We set tmap_mode() of tmap to “view” to activate interactive viewing mode instead of static maps, to better zoom into any of the 774 LGAs for further analysis if needed.
tmap_mode("view")In the code chunk below, we plot the wgs84 and crs = 26392 versions of the Nigerian LGA using tm_shape() of tmap, and note that the latter appears to flatten the mapping area out a little more than the former. We can also see that the plots are now in interactive mode.
nga_wp_wgs <- tm_shape(nga_wp) +
tm_borders(alpha = 0.5) +
tm_layout(main.title = "Geographic CRS",
main.title.position = "center")
nga_wp_proj <- tm_shape(nga_wp26392) +
tm_borders(alpha = 0.5) +
tm_layout(main.title = "Projected CRS",
main.title.position = "center")
tmap_arrange(nga_wp_wgs, nga_wp_proj, asp = 1, ncol = 2)7.1. Quick Plots by Equal Classification
The code chunk below uses qtm() of tmap to do a quick thematic map plot of the Nigeria LGA, coloured by the number of water points in equal classification method.
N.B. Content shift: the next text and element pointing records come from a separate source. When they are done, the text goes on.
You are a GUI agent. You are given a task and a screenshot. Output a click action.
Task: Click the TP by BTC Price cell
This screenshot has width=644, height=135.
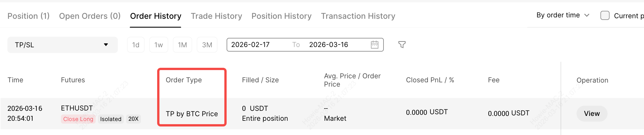point(192,114)
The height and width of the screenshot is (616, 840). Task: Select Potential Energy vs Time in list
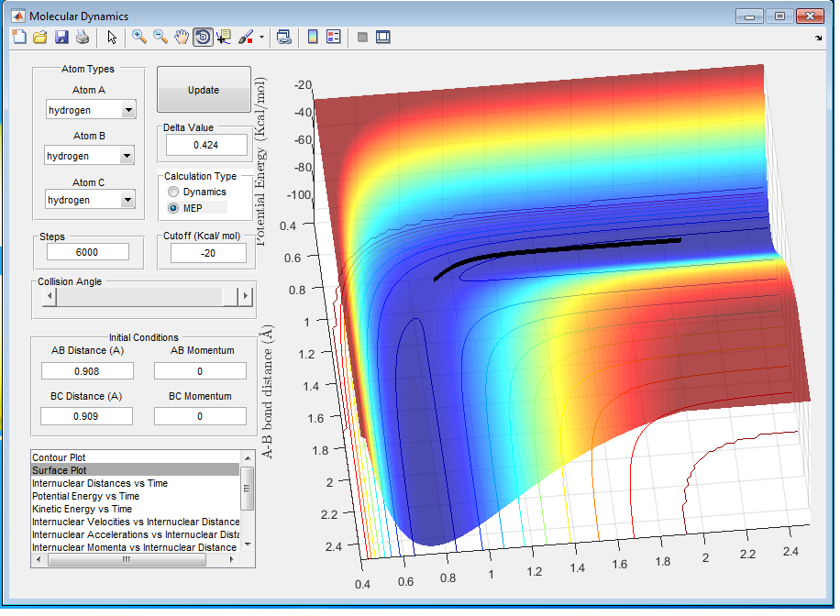pos(85,496)
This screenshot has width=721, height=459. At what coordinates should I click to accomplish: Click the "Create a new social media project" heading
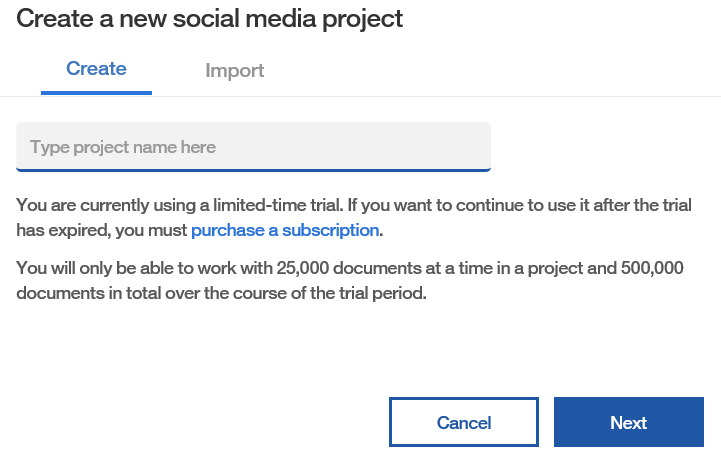click(x=210, y=18)
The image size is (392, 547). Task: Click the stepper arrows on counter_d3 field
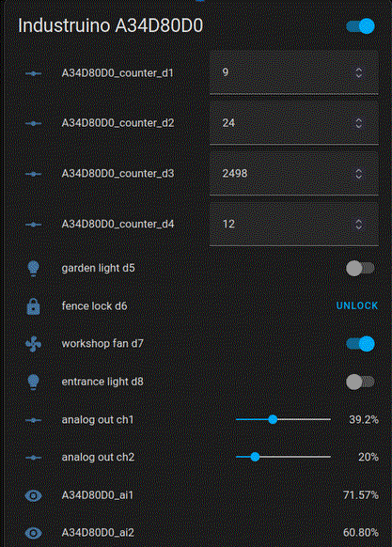(x=358, y=173)
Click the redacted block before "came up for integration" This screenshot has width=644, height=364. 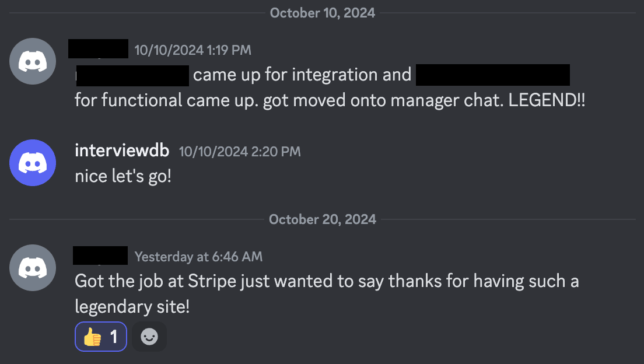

The four quadrants represent (from top left in a “Z” shape) total water points, functional water points, non-functional water points and water points with unknown functionality status.
total <- qtm(nga_wp26392, "total wpt")
wp_functional <- qtm(nga_wp26392, "wpt functional")
wp_nonfunctional <- qtm(nga_wp26392, "wpt non-functional")
unknown <- qtm(nga_wp26392, "wpt unknown")
tmap_arrange(total, wp_functional, wp_nonfunctional, unknown, asp=1, ncol=2)